In the matter of dogs, for instance, literalists consider the ban against canine pets to be clearly delineated in the hadith, the traditional accounts of the life and sayings of Muhammad. But determining which of the thousands of hadith are authoritative requires knowledge and critical analysis. In the case of dogs, Abou El Fadl could not believe that the same God who created such companions would consider them "unclean." He found that the hadith in question came from unreliable sources and reflected views more consistent with pre-Islamic Arab attitudes.
But Abou El Fadl knows how hard it is to argue with people who dismiss both knowledge and reason as sinful, irrelevant, and even an impediment to the faith. He understands the young puritans, though: "I was once one of those hadith-hurlers myself." In his youth, Abou El Fadl was well on his way to becoming a zealot. Enrolled in an American school, the westernized Arab boy found answers to his sense of alienation in the rigid pieties of puritanical Islam. "In those days," he writes, "my judgments were as quick as a gun." Railing against TV, trousers, and mixed gatherings, he destroyed his sister's Rod Stewart cassette tapes. He was later shocked when the sheik at a local sharia class dismantled his pious pronouncements on everything from the proper manner of dress to the sinfulness of all music and art.
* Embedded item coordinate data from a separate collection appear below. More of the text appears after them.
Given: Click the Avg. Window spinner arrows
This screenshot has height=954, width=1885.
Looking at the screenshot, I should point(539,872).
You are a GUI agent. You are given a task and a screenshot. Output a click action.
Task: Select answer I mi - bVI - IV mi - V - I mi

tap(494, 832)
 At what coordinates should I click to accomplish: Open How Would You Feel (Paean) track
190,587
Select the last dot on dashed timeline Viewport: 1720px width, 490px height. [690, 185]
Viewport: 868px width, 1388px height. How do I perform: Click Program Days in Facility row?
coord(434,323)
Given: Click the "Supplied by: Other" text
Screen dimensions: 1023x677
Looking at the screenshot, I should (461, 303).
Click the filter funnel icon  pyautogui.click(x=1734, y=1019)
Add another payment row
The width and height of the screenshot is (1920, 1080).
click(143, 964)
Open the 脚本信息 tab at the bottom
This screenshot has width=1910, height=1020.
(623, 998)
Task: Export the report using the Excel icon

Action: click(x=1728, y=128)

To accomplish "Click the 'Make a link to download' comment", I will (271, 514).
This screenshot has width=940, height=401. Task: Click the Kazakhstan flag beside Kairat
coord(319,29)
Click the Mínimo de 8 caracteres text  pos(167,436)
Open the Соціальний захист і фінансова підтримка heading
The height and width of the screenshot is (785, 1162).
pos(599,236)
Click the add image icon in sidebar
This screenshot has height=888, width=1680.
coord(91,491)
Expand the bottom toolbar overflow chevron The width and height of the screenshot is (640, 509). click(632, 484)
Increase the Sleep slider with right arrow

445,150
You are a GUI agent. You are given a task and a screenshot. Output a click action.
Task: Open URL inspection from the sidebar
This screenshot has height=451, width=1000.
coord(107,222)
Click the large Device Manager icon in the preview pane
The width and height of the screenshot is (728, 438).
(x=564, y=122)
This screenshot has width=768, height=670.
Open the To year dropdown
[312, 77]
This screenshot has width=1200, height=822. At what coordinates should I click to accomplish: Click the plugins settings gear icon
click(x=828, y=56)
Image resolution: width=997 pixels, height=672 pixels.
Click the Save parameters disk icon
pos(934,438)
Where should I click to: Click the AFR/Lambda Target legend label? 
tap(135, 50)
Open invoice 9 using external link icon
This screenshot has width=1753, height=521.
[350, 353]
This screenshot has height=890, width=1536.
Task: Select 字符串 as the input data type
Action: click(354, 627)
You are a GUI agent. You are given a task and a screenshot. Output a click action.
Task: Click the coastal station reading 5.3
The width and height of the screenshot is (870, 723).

His subsequent intellectual odyssey would blend western secular traditions with Islamic ones. But even in traditional schools, Abou El Fadl witnessed narrow-minded puritanism: Students influenced by Wahhabi fundamentalist doctrines denounced their teachers for teaching "forbidden" subjects such as speculative philosophy and mysticism and for using the Socratic method of instruction rather than rote memorization. Today, he says, "we are in the dark ages of Islam."
He considers clerics an even greater problem. The imams and prayer leaders of America's 1,400 mosques and Islamic centers tend to be self-appointed religious experts with little or no training. Many are professionals in such fields as engineering or medicine capable only of quoting a few lines from the Koran. Taha Alalwani, president of the Graduate School of Islamic and Social Sciences in Ashburn, Va., worries that many of these imams "are just Islamists," often backed by Saudi groups and more concerned with ideology than with complexities of the faith.
Some scholars argue that literal legalism has been the consensus view of most Muslims since the 19th century, not just the product of recent Wahhabi proselytizing. Abou El Fadl does not deny that traditional Islam began to suffer in the colonial period. But he says his greater concern is with the future. If Muslims do not recover the critical spirit of older traditions, sharia-based law, he believes, simply won't work. Even in Saudi Arabia, members of the royal family either privately ignore the law or observe the letter and flout the spirit. He believes that Iran is closer to developing a critical, adaptive notion of sharia than are Saudi Arabia, Pakistan, or Sudan. "I just hope the conservatives don't break that spirit," he says, "because if they do, then the hope of Islamic civilization is lost."